→ Record excerpts
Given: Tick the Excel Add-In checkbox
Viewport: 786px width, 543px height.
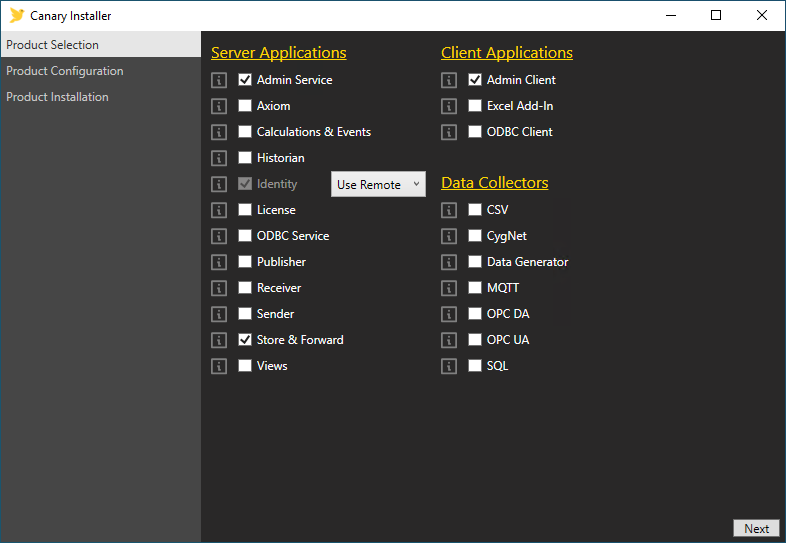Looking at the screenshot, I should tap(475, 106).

...

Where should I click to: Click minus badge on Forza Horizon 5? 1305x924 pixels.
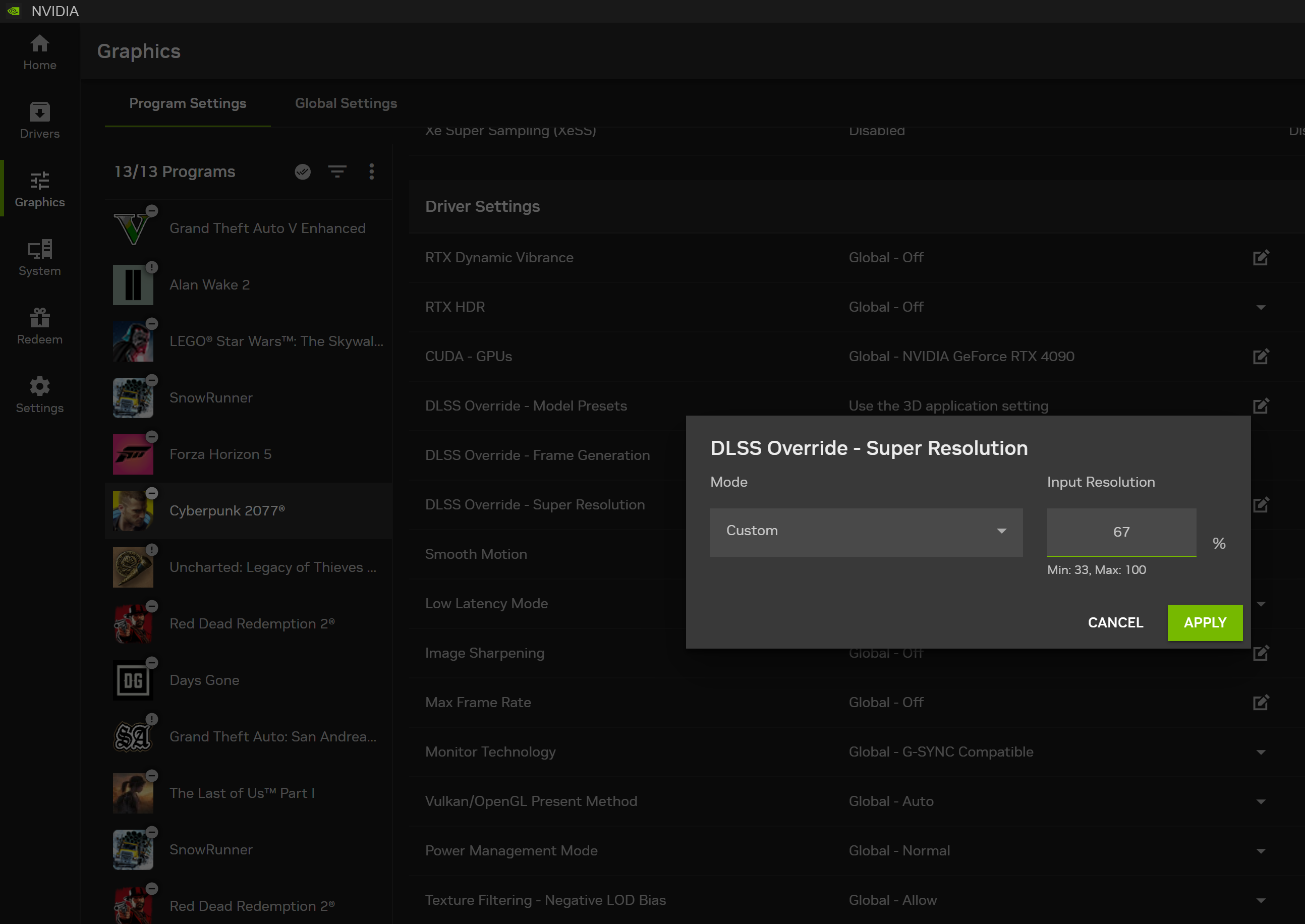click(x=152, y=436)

→ Written request
Please convert the data from the line containing "Where should I" through the line containing "click(x=152, y=436)" into a two-column CSV with the columns input and output. Each row holds one input and its output, each in a single quoted field with line breaks replaced by spaces, and the pictures left out.

→ Complete output
input,output
"Where should I click to: Click minus badge on Forza Horizon 5? 1305x924 pixels.","click(x=152, y=436)"